Pada dunia Romawi masa itu, istilah kyrios yang berarti “tuan”, dilekatkan pada kaisar Romawi yang menjadi penguasa tertinggi dan menjadi representasi cara hidup, cara berpikir dan prioritas hidup orang-orang di masa itu. Namun, sejak awal Alkitab telah memandang Yesus sebagai Tuan yang sesungguhnya dalam kehidupan manusia. Dari hal ini, kita dapat melihat bahwa sejak awal pemberitaan Injil memiliki sifat konfrontatif. Yang dimaksudkan bukan dalam pengertian berkelahi secara fisik atau melulu sebagai perdebatan apologetis, tetapi pemberitaan Injil tentang Kristus akan menantang setiap orang untuk mengevaluasi siapa yang berhak menjadi tuan dalam hidupnya (Flp.2:9-11, Kis. 4:12). Ini adalah sebuah konfrontasi terbuka untuk membawa orang berdosa takluk kepada otoritas Kristus, dan jelas ini tidak disukai orang berdosa. Karena itu, setiap pemberita Injil perlu menyiapkan hati akan penolakan keras dari orang berdosa terhadap berita Injil Kristus. Di sisi lainnya, kita harus berhati-hati terhadap kemungkinan kebenaran dikompromikan ketika berusaha menyajikan Injil dengan ramah dan tidak konfrontatif.

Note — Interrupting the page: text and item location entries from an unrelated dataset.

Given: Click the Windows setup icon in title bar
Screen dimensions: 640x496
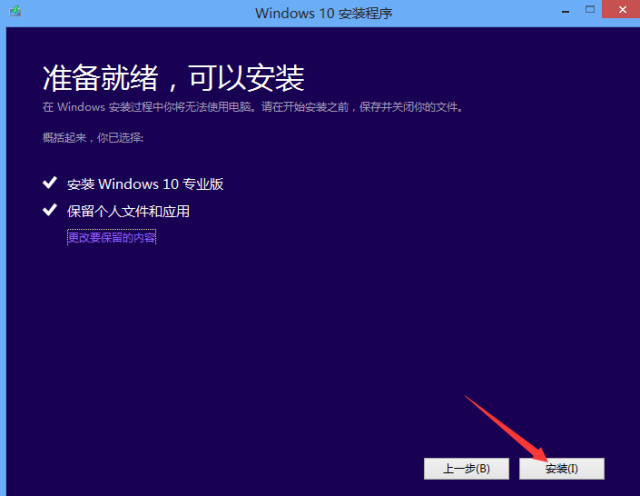Looking at the screenshot, I should tap(13, 13).
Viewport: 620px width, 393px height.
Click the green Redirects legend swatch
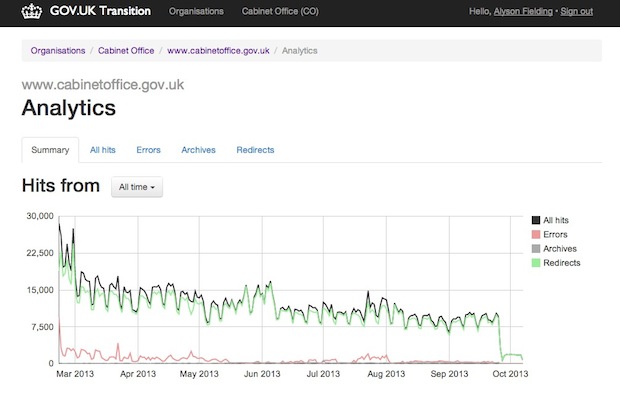[x=536, y=263]
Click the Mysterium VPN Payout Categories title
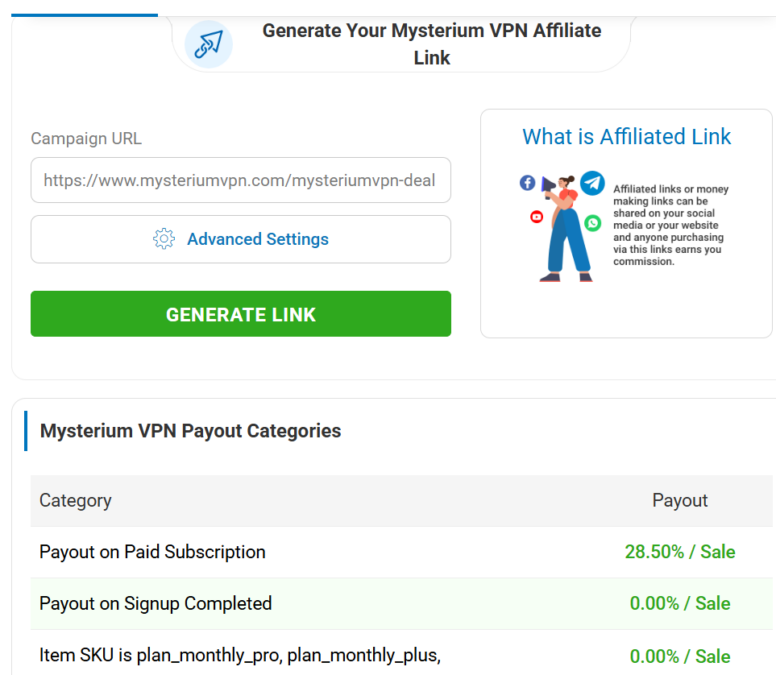 pyautogui.click(x=190, y=431)
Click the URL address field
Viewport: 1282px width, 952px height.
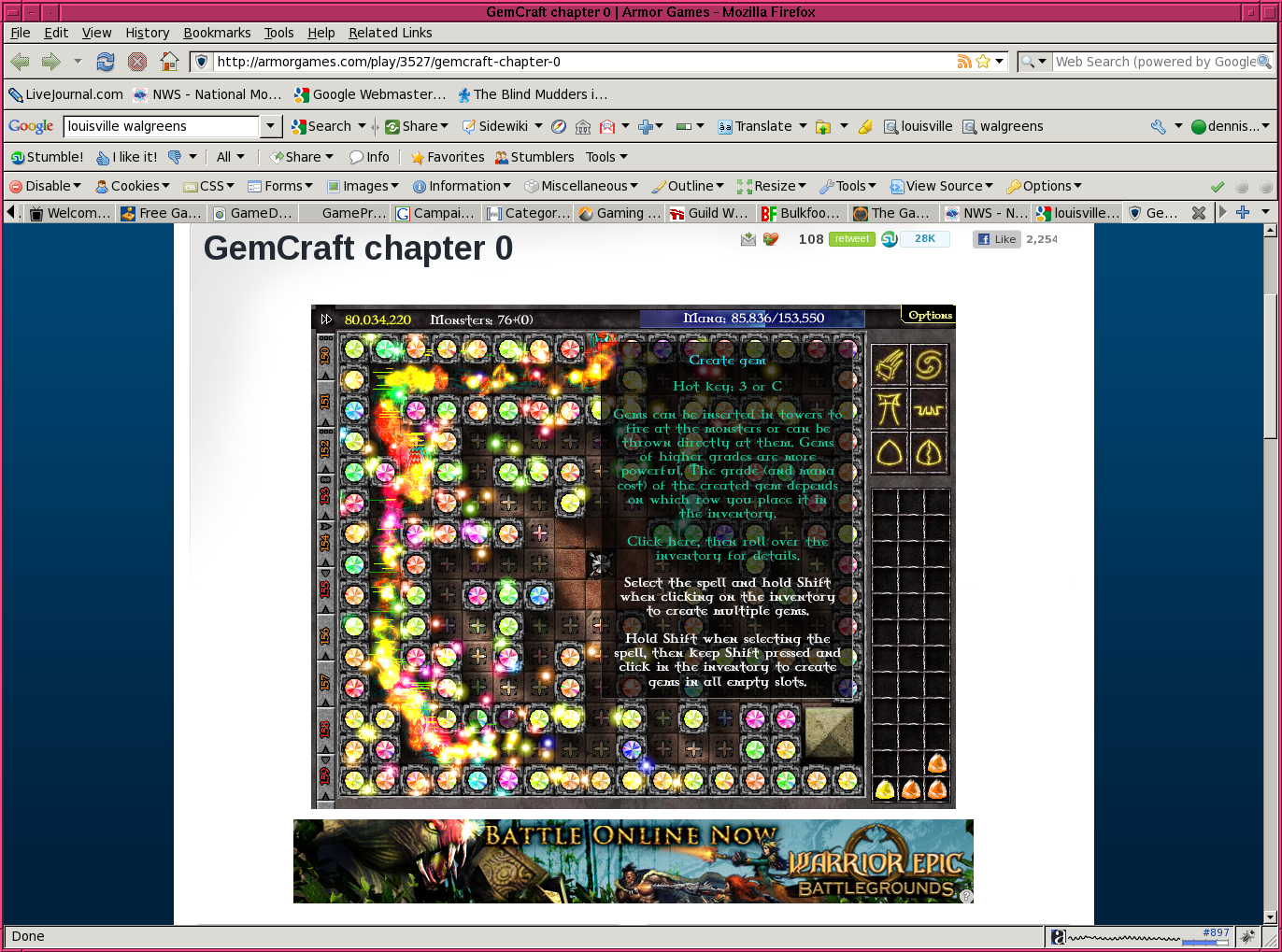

Sebagian orang percaya menyadari kemungkinan penolakan dari orang berdosa terhadap berita Injil dan merasa gentar untuk memberitakan Injil dengan yakin. Karena itu, ada yang hanya diam-diam saja belajar menjadi orang yang hidupnya memperlihatkan gaya hidup orang Kristen. Hal ini tentu baik karena gaya hidup memang harus konsisten dengan pemberitaan melalui kata-kata. Namun, kita tidak boleh hanya terus-menerus berusaha hidup baik tanpa berani menyampaikan berita Injil secara verbal. Kita adalah duta besar dari Allah Pencipta dan Pemilik dunia untuk menjangkau orang-orang berdosa dan karena itu kita harus punya keyakinan kuat akan kuasa Injil (Rm. 1:16). Kita juga tidak boleh hanya sekadar memberitahu orang berdosa untuk mencoba ikut Yesus seperti mereka mencoba obat tertentu. Berita Injil terlalu penting untuk hanya dicoba-coba. Kita perlu sungguh-sungguh berusaha agar orang berdosa dapat melihat kebutuhannya akan Kristus sebagai juruselamat pribadi. Untuk bisa melakukan itu, kita perlu betul-betul bergumul dalam doa, memikirkan cara terbaik untuk menyampaikan berita Injil dan meyakinkan orang berdosa terhadap kebutuhannya akan Kristus dan memohon kuasa Roh Kudus dalam pemberitaan tersebut.
Faktor penyertaan Roh Kudus sangat perlu karena Dialah yang membuka kesempatan untuk kita memberitakan Injil (bdk. Kis. 8) dan Dialah yang mendorong pertobatan pada orang berdosa. Faktor Roh Kudus juga akan mengingatkan kita akan perbedaan besar antara pemberitaan Injil dan pertobatan serta kelahiran baru. Pemberitaan Injil adalah tugas kita sebagai orang percaya namun hasil dari pemberitaan Injil, yakni pertobatan dan kelahiran baru dari orang berdosa bukan menjadi tanggung jawab kita; itu adalah pekerjaan Roh Kudus semata. Tentu kita boleh memiliki kerinduan agar orang berdosa itu bertobat, mendoakan orang-orang berdosa tersebut dan memohon kemurahan Tuhan. Namun, apakah pertobatan orang berdosa akan terjadi dalam masa hidup kita atau terjadi setelah kita tidak ada lagi di dunia ini, atau bahkan apakah itu betul akan terjadi, sungguh-sungguh berada di luar jangkauan kita.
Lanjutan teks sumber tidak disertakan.